The SkyRays formed up a right flank in the centre of the board, with the pathfinder stuck out uselessly in the deadlands in the middle of the board. The pathfinders ran to their objective while the SkyRays tested to 'see' the enemy, or the leftmost horde of Emo-marines. The Broadsides stalked on, but without ASS (which allows them to move and fire), they could only run to a good-ish position. The Piranha turbo'd into the open and dropped his drones, as did the devilfish - giving me good 'space filling' units to stop the drop pod bisecting my cluster.

Oh look, a drop-pod, what fun!

The Skyray scored some hits and the subsequent firepower of the Skyrays and Missile Pods downed a few jump troops. They actually failed their leadership test and backed away ... at which point the "I'm a space marine and rules are for other numpties" rule kicked in, and they were back in the fight.

■ DATA PROVIDED:

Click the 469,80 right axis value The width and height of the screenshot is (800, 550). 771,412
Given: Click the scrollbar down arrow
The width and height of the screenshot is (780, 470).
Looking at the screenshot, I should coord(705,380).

■ WORK TO COMPLETE:
[1] In the battle report, what would ASS have let the Broadsides do?
[2] Write the next part of the battle report, picking up after its final sentence.

■ RESULTS FOR THE EXERCISE:
[1] Move and fire.

[2]
Pathfinders get into position as the Kroot clamber aboard the joyship... and drones are jettisoned.

The Kroot in the centre, well they legged it to a Devilfish and climbed on board. Now labelled the 10 Kroot scoring joy-ship, camp enough for you?

HIS EMO STUFF

Marks Drop Pods arrived and didn't scatter worth a damn. Out stomps a multimelta dreadnought from one and 10 meltagunning 'normal' assault troops from the other. I'm COVERED IN EMO MARINES - HEEELLPP! Meanwhile the other assault troops arrive to charge at my army. The first two groups are a bare 19-ish" away and still running. I need to hurt them hard AND now!

The Dreadnought fire his multimelta and fluffs his penetration. Considering Marks constant litany of 1's and 2's during our last game, I should never underestimate his ability to miss with a multimelta. Meanwhile the meltaguns rip open the side armour of the furthest SkyRay to the right and wreck it. Boo-hiss! And that's it, no more shooting.

TURN TWO - "Whoever invented jet-packs... I love you!"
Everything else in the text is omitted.